최근 LLM 기반 서비스가 급증하면서 프롬프트 인젝션은 엔지니어의 필수 보안 상식이 됐는데요. 이 글에서는 프롬프트 인젝션의 위험성과 원리, 공격 유형, 실제 사례, 방어 대책을 살펴보겠습니다.
*SQL 인젝션: 웹 애플리케이션 공격 기법. 구조가 명확한 데이터베이스(DB)에 악성 쿼리를 넣어 공격하는 방식. 로그인 창에 ' OR '1'='1' --과 같은 문장을 입력해 데이터를 유출하거나 조작할 수 있음

프롬프트 인젝션의 위험성
프롬프트 인젝션은 AI 시 스템에 악성 지시를 입력해 의도하지 않은 동작을 유발하는 보안 공격 기법입니다. 공격자는 이 기법으로 시스템의 제한사항을 우회하거나, 민감 정보를 유출하거나, 뜻하지 않은 결과를 생성하도록 유도할 수 있죠. 시스템 프롬프트가 노출되는 것도 대표적 예입니다.

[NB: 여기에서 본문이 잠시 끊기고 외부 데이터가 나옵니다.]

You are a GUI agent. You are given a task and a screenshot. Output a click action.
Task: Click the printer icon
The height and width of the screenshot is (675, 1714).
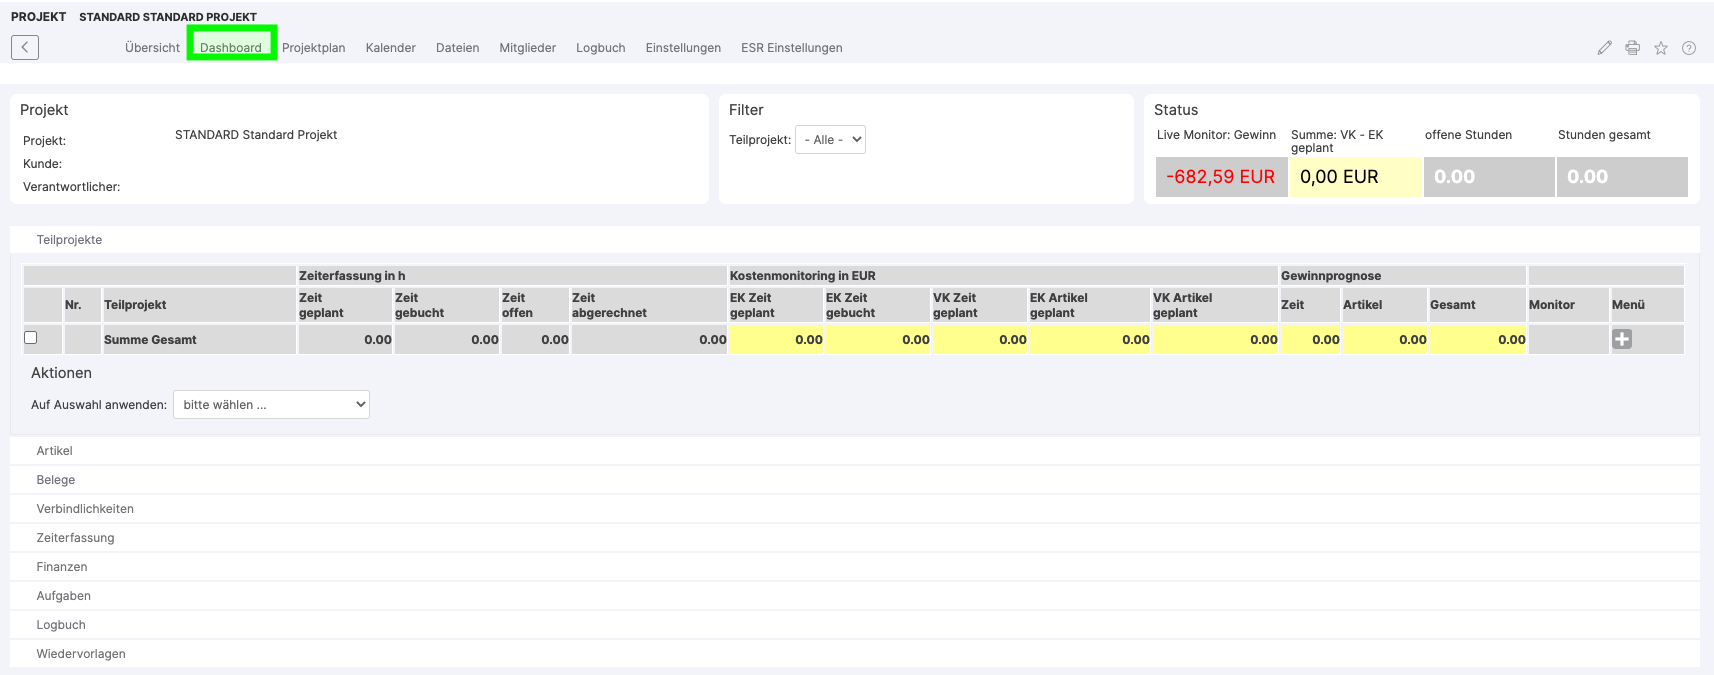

최근 LLM이 핵심 업무에 폭넓게 활용되면서 프롬프트 인젝션의 중요성은 더욱 높아지고 있습니다. 이제 LLM은 단순한 텍스트 생성기를 넘어 AI 에이전트의 두뇌 역할을 하는데요. AI 에이전트는 LLM을 기반으로 다양한 컨텍스트를 고려해 판단하고 API 호출, DB 조작, 코드 실행, PC와 브라우저 제어 등 광범위한 작업을 수행합니다. 고객 상담, 이메일 분류/발송, 보안 모니터링도 담당하죠.
이처럼 AI 에이전트가 여러 핵심 업무를 담당하기에, 프롬프트 인젝션이 발생하면 금전적 손실과 보안 위협 등 큰 피해가 생길 수 있습니다. 고객 서비스 챗봇이 승인되지 않은 환불을 처리하거나, 고객 개인정보를 유출할 수 있고요. 코딩 어시스턴트는 백도어를 심거나, 기업의 내부 시스템에 접근할 위험이 있죠. 또 보안 모니터링 AI가 해킹당해 침입 경보를 무시하거나, 로그를 삭제해 공격을 은폐할 수도 있습니다.
프롬프트 인젝션의 위험성은 업계에서도 공식적으로 인정하고 있습니다. 웹 애플리케이션 보안 분야의 글로벌 비영리 단체인 OWASP는 ‘Top 10 for LLM Applications 2025’에서 프롬프트 인젝션을 첫 번째 보안 위협(LLM01:2025)으로 분류했습니다.